By Hillsdale College Online Courses April 13, 2015
The Founders themselves thought the principles of Christianity very helpful in supporting a free society. That being said, the private views of the founders and the other people of their era are far less important than their public pronouncements.
The following video is a clip from Q&A 5 of Hillsdale’s Online Course: “Constitution 101.”
John Miller: The Founders had many different kinds of religious beliefs but something that we hear often is that they were Deists. They weren’t really Christians they were Deists. What is Deism and did that influence the founding?
Thomas West: Okay. Before I get to that, I want to say that I am really, profoundly uninterested in what the private religious convictions of the founders may have been. I think that's a topic that people who want to go into biography are welcome to investigate. What's important about the founding is not what people privately did or believed in that founding era, but what was done publicly. What were the ideas and laws, customs, policies that the Founding Fathers coalesced around and united to support? That's what matters in the founding.
There, you find near unanimity, that is, the founders were very supportive of products of Christianity in their private lives, would privately attend church and were supportive in that way, and publicly spoke favorably of the prevailing Christian, particularly the prevailing Protestant understanding.
Again, I immediately have to add that wasn't because the principles of the founding required Christianity, it was because the Founders as a group, insofar as they were acting publicly, thought Christianity was very helpful in supporting a free nation, a nation in which people believed it was their moral obligation to pay their debts, not to lie in court, to honor their father and mother, not to commit adultery; all of the typical things you find in the second table of the Ten Commandments, were also in the founder's view, required by the natural law so they were supportive.
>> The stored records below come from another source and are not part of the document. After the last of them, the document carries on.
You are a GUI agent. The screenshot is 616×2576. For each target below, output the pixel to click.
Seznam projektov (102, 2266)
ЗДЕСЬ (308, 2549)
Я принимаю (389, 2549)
Now, individual founders, Jefferson, for example, called themselves true Christians. He didn't much like Christianity as it prevailed in his day. On the other hand, when he became President, his first inaugural address, he made a big point of saying, "I am really supportive of the religious views that Americans, as a whole, share." He too saw that Christianity as understood in America, at least in it's moral teaching, was something that was not only valuable but deserved government support.